The anatomy of the genus Plotus has been dealt with more fully than that of most forms. Beside the excellent description of the American bird's alimentary canal furnished to Audubon by Macgillivray, other important points in its structure have been well set forth by A. H. Garrod and W. A. Forbes in the Zoological Proceedings (1876, pp. 335–345, pls. xxvi.-xxviii.: 1878, pp. 679–681; and 1882, pp. 208–212) , showing among other things that there is an appreciable anatomical difference between the species of the New World and of the Old; while the osteology of P. melanogaster has been admirably described and illustrated by A. Milne-Edwards in A. Grandidier's great Oiseaux de Madagascar (pp. 691–695, pls. 284, 285). In all the species the neck affords a feature which seems to be unique. The first seven of the cervical vertebrae form a continuous curve with its concavity forward, but the eighth articulates with the seventh nearly at a right angle, and, when the bird is at rest, lies horizontally. The ninth is directed downwards almost as abruptly, and those which succeed present a gentle forward convexity. The muscles moving this curious framework are as curiously specialized, and the result of the whole piece of mechanism is to enable the bird to spear with facility its fishy prey.  (A. N.) 

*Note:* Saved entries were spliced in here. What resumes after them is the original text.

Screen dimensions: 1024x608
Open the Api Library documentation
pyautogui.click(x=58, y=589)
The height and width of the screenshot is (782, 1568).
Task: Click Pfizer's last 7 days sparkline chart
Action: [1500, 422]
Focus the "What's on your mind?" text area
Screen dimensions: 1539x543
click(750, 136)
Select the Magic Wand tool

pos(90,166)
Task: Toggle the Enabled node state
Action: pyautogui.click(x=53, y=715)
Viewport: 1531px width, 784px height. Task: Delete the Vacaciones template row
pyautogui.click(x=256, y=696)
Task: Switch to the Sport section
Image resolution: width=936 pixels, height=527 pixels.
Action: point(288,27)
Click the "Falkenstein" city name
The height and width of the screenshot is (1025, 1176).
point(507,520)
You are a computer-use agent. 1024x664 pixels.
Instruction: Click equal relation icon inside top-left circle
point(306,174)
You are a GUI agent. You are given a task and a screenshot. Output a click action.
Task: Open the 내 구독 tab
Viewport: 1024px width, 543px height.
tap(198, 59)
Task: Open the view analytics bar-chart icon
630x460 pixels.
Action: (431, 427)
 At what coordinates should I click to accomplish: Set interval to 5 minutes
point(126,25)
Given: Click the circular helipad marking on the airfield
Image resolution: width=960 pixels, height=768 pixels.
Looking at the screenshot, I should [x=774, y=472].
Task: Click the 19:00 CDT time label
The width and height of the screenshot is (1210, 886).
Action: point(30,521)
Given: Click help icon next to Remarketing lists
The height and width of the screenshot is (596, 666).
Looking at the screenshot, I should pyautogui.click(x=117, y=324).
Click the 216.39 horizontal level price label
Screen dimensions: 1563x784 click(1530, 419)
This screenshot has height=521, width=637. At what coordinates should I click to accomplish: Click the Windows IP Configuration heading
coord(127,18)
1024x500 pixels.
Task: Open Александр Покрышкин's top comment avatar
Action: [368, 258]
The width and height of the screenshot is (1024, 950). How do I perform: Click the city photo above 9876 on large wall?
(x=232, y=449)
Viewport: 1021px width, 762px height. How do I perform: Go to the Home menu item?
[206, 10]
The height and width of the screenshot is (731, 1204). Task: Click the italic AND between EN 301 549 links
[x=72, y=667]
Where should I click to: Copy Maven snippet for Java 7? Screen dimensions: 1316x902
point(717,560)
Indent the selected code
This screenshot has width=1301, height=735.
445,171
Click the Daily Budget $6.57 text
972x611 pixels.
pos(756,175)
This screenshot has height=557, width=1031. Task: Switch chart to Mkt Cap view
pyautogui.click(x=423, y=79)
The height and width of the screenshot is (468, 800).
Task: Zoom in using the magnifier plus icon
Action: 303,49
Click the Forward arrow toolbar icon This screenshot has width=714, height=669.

  1. “Anhinga,” according to Marcgrav, who first described this bird (Hist. rer. nat. Brasiliae, p. 218), was the name it bore among the natives.
  2. These feathers are very characteristic of each species of the genus, and in India, says Jerdon, are among the Khasias a badge of royalty.
  3. This peculiarity, first pointed out to the writer by A. D. Bartlett, who observed it in birds in the Zoological Society's possession, doubtless suggested the name of “Water-Turkey” by which in some places Plotus anhinga is said to be known.
  4. The curious but apparently well-attested fact of the occurrence in England, near Poole, in June 1851, of a male bird of this species (Zoologist, pp. 3601, 3654) has been overlooked by several writers who profess to mention all cases of a similar character.